Stability and sustainability will be core themes in this year’s Budget

Prime Minister Robert Abela says his government will not shy away from bringing in the private sector to help implement public projects

Robert Abela speaking on One Radio (Photo: Partit Laburista)
Robert Abela speaking on One Radio (Photo: Partit Laburista)

Stability and sustainability will be the core themes behind the Budget 2023, Prime Minister Robert Abela said in an interview on Sunday.

Speaking on One Radio, Abela said that the government will be focused on providing economic peace of mind to businesses, in part by offering price stability through energy subsidies.

“If government, in this important moment, decreases financial aid, will it increase or decrease stability? Now is not the moment to take decisions that could instigate economic instability,” he said.

He insisted that his government takes every economic decision with sustainability in mind – ensuring that each decision can remain in place for as long as needed.

Abela reiterated the Labour Party’s strong stance against economic austerity. “From 2020 onwards, we used progressive economic policy to keep the economy on a strong rhythm. Now we’re seeing strong economic growth despite such pressures. That’s why our response to austerity is a hard no.”

He added that his government will not be afraid of roping in people from the private sector for capital and infrastructural projects. More so, he said that the government ought to be creative and create new models to carry out such public projects with the involvement of the private sector.

“The private sector is constantly approaching us to invest with government,” he said. “The disposition of the government is to say yes to such things.”

Abela discussed the government’s plans to introduce free public transport for all next month, and insisted that the measure will go ahead as promised despite public spending burdens brought on by energy subsidies.

“Because of extraordinary situations, international pressures, and how much government needed to intervene – if there has ever been a deserving moment to postpone this it would be now. But for government’s credibility, since we said that this measure will be implemented this year, we will implement it this year.”


Having attended this year’s Pride March last Saturday, Abela said the event’s high attendance was a celebration of strong civil liberties.

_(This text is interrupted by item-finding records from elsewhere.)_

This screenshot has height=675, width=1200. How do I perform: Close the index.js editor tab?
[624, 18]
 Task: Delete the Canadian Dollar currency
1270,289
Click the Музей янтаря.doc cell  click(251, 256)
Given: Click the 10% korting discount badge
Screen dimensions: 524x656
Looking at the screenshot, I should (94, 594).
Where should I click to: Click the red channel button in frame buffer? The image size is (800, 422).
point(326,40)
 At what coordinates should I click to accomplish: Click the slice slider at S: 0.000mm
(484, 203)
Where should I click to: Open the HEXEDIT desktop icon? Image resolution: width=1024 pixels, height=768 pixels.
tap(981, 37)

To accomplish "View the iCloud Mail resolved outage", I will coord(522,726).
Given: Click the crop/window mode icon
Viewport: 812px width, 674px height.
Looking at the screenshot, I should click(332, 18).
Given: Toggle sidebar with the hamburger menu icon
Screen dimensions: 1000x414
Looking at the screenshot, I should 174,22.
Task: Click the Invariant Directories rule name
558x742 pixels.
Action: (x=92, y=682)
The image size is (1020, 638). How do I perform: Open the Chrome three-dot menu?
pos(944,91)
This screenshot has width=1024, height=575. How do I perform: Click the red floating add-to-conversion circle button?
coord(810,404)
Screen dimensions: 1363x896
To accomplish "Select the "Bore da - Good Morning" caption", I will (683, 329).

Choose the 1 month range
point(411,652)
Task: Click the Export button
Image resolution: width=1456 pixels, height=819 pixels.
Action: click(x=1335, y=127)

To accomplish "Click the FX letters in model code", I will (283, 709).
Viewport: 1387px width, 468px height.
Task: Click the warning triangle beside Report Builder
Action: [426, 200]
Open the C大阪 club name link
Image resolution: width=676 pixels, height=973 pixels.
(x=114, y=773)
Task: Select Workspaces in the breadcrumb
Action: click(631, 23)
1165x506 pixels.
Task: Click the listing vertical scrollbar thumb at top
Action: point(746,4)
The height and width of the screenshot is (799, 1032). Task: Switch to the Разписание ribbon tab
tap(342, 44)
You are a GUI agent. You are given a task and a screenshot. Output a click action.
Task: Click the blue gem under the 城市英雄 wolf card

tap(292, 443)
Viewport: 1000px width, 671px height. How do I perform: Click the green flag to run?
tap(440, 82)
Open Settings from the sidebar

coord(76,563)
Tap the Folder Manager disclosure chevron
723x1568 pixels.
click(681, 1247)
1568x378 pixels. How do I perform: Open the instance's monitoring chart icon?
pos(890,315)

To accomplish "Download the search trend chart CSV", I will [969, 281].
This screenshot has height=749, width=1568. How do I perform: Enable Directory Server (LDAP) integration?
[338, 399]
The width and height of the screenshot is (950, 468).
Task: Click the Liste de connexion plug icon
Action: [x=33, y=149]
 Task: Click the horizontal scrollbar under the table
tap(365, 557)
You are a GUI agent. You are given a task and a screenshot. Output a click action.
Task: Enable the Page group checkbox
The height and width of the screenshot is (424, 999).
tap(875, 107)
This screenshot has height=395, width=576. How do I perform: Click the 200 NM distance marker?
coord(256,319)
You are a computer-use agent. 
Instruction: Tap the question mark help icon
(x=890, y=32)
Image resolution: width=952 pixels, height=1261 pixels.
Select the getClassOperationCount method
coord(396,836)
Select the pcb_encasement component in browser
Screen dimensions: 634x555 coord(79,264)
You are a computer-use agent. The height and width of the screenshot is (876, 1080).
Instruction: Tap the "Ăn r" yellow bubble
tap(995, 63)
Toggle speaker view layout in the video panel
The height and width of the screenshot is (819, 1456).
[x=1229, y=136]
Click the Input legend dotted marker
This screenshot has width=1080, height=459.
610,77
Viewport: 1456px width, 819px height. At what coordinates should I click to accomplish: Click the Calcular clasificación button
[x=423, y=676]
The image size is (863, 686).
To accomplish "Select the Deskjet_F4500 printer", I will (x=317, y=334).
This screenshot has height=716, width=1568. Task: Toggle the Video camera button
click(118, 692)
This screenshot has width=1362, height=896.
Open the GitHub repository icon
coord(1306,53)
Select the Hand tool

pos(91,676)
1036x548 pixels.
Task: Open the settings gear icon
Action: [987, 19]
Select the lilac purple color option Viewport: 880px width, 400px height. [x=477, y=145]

He added that Gozo had its first Pride March this year, while Malta will be the scene of Europride in 2023.

“I believe social reforms give the Labour Party its identity,” he said. Abela added that more needs to be done, but the presence of government ministers and officials is proof of the party’s commitments to social reforms.

Earlier this month, Malta removed restrictions that stopped gay men from being able to donate blood. The ban was heavily influenced by the AIDS scourge of the 1980s. Sex between men was considered to be high risk by the health authorities and blood donation policies have taken time to evolve even as science has provided better blood testing techniques.

“This decision made a huge difference in the lives of those affected by this measure,” Abela said. “Irrespective of your sexual orientation, the state will treat you the same as everyone else. This brought joy to many because, for the first time, it meant some people were able to give blood and help others for the first time.”

He said the government is looking to fulfil three more measures in the near future. One of these will be to place gender reassignment operations on the national health service, meaning the state will finance the procedure.

Two other measures include adopting a strategy for the LGBTIQ+ community for the next five years, and setting up a health centre that will provide state and NGO health services under one roof to the queer community.